FIG. 2 is a functional block diagram illustrating a tag, generally designated 200, in accordance with one embodiment of the present invention. FIG. 2 provides only an illustration of one implementation and does not imply any limitations with regard to the systems and environments in which different embodiments can be implemented. Many modifications to the depicted embodiment can be made by those skilled in the art without departing from the scope of the invention as recited by the claims.

An embodiment of data processing environment 100 includes tag 202. Tag 202 includes chip 210 along with downstream connection 220 and upstream connection 230, upstream connection 232 and upstream connection 234. In an embodiment, chip 210 may be a microchip or any other electronic circuitry capable of storing and transmitting the digital identification data and any other data of tag 202. Additionally, chip 210 may be a microchip or any other electronic circuitry capable of transmitting data of other tags received by tag 202 via an upstream connection and transmitted to the downstream connection 220. In an embodiment, tag 202 receives power for chip 210 from the downstream connection 220 via reading device 110. In an alternative embodiment, tag 202 has its own power source (not shown) to provide power for chip 210. The power source could come in the form of a battery, direct connection to a power source via another connection (not shown), or any other form of power source.

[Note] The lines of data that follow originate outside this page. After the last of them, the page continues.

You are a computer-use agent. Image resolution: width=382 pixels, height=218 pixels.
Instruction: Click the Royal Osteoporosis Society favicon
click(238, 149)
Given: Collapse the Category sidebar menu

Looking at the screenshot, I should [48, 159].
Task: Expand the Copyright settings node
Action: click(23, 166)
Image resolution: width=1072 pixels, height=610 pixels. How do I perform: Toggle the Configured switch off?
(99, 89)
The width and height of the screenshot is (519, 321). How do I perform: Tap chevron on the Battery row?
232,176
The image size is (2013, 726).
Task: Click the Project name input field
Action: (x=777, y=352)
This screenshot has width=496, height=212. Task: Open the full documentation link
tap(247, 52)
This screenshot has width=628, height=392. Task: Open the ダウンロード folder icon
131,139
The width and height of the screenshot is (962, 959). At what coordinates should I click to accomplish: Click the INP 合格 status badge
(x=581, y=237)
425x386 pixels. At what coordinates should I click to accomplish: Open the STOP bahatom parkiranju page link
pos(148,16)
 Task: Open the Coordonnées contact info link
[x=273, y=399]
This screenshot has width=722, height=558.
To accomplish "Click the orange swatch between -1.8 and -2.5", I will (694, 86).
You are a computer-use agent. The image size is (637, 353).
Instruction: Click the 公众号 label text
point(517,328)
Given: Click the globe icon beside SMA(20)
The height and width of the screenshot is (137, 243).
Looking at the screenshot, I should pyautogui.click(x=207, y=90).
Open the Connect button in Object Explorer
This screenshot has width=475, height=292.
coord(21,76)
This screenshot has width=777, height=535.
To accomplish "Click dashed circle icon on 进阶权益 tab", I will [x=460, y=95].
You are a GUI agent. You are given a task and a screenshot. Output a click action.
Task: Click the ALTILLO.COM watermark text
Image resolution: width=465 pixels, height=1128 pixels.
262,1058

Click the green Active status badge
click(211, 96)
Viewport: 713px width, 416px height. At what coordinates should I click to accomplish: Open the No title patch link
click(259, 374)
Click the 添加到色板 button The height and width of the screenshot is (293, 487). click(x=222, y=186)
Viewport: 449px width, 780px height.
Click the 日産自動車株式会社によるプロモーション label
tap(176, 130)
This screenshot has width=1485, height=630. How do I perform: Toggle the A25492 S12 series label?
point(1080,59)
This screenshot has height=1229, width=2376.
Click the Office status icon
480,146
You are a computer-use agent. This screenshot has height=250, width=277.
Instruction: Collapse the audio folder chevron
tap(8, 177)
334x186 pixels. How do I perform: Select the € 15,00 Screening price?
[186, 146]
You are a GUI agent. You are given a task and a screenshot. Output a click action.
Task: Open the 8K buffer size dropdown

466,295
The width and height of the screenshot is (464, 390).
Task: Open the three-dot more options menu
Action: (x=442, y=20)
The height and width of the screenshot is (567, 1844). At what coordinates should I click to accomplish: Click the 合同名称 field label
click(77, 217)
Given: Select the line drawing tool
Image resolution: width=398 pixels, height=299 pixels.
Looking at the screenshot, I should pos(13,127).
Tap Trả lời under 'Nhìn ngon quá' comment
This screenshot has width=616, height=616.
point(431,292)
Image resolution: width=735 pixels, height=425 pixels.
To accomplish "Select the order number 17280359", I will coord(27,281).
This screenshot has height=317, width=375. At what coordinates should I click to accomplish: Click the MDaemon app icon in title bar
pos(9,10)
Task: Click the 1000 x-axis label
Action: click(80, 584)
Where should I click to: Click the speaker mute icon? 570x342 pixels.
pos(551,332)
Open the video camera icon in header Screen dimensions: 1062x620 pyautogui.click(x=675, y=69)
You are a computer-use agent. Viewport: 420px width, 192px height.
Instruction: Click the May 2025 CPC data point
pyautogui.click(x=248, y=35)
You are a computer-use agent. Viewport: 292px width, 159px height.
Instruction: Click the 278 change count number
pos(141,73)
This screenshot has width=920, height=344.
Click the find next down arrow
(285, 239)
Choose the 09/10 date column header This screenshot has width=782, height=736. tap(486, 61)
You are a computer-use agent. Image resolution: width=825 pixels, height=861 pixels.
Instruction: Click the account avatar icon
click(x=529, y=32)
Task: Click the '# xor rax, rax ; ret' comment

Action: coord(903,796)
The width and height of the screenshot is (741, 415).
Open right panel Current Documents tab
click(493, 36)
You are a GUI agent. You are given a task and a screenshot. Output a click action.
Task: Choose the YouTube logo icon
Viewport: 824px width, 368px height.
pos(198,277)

Tags powered with their own power source have the capability to store data from other tags in data processing environment 100. For example, when a reading device 110 is not connected to root tag 120, tag 202 may still log and retain information about any and all tags found in data processing environment, including information about tags being connected and disconnected from data processing environment, and this information can be transmitted to reading device 110 at a later time. Additionally, tag 202 can transmit data to other tags, including root tag 120, or reading device at intervals which are a programmable feature of tag 202. Alternatively, applying power to tag 202 at prescribed intervals may be a mechanism to control transfer of data at regular intervals between a tag 202.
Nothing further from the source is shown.